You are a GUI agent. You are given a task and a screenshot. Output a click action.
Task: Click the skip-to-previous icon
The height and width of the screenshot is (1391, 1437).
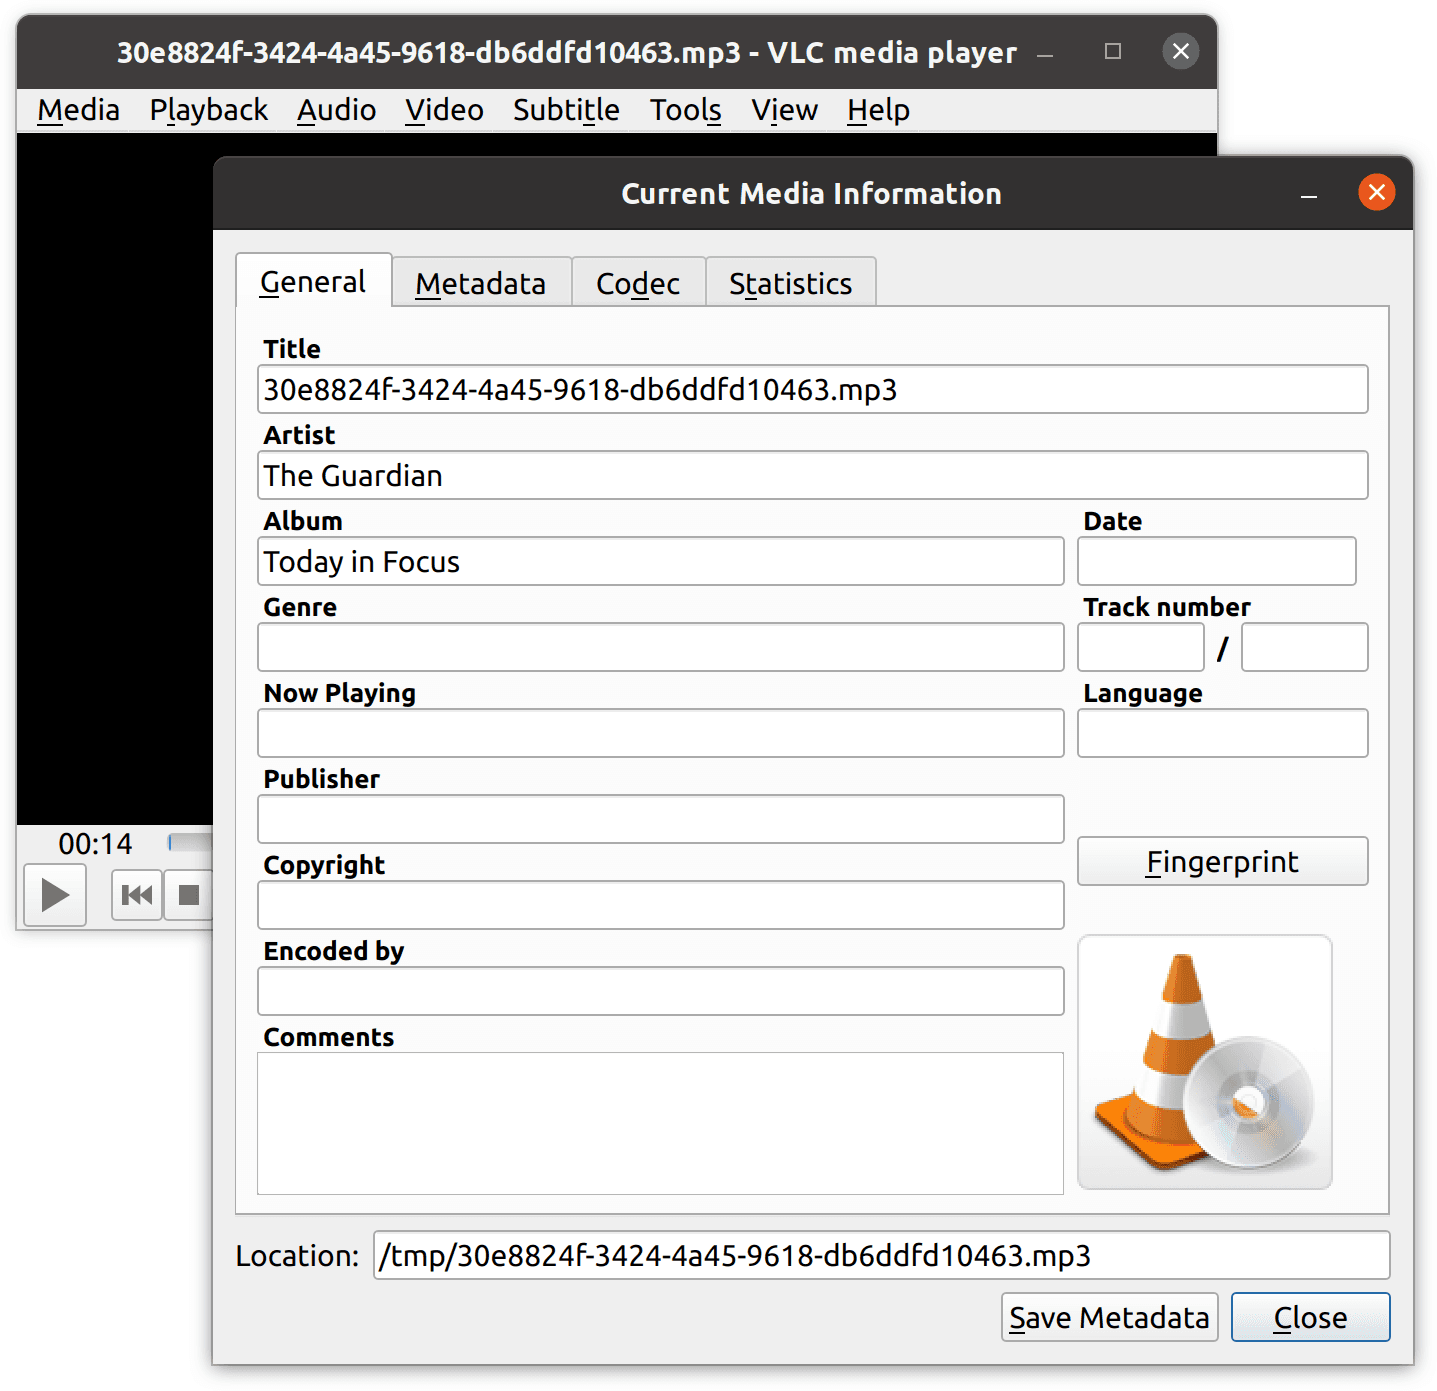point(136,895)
==
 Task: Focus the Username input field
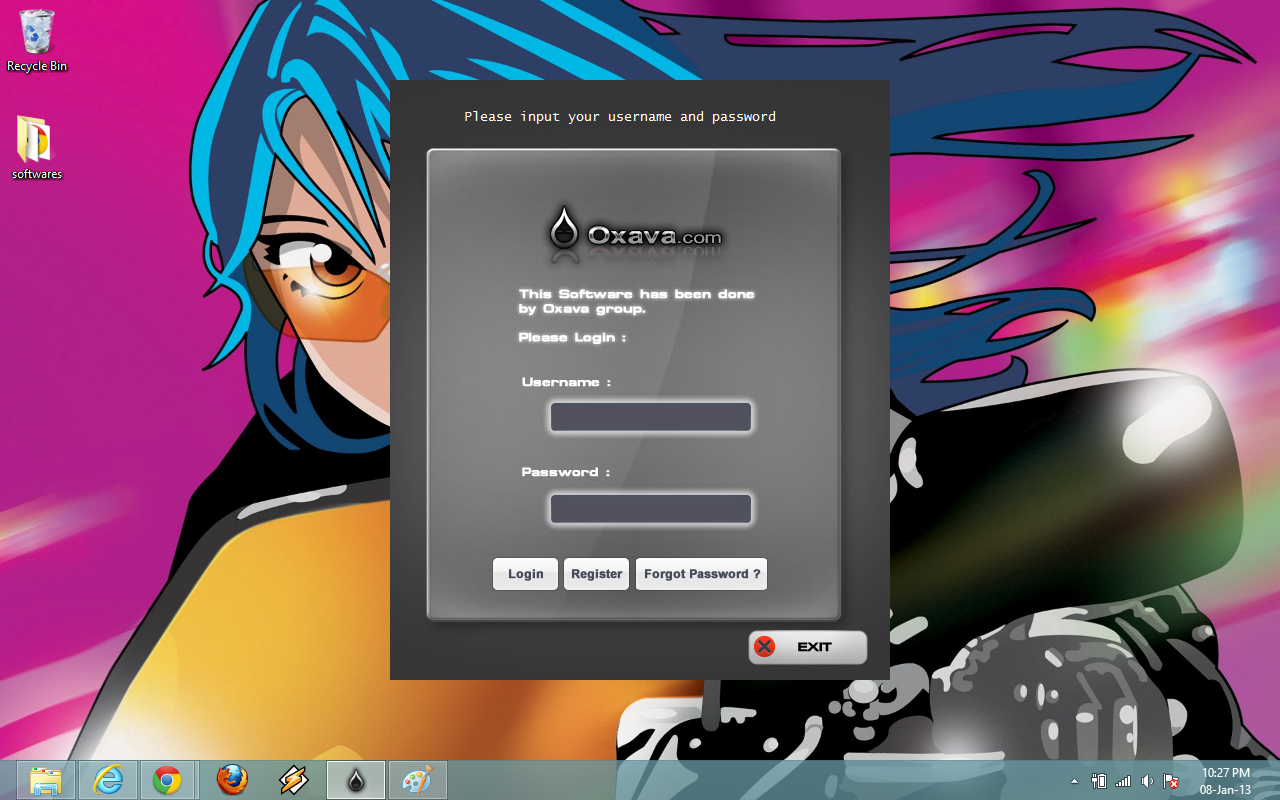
--
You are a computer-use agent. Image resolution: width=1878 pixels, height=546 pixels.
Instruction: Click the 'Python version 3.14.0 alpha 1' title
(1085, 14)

What to work on: Every line containing the string "agent" in the entries should be counted; give the resulting number and nothing else.

Response to this exercise: 2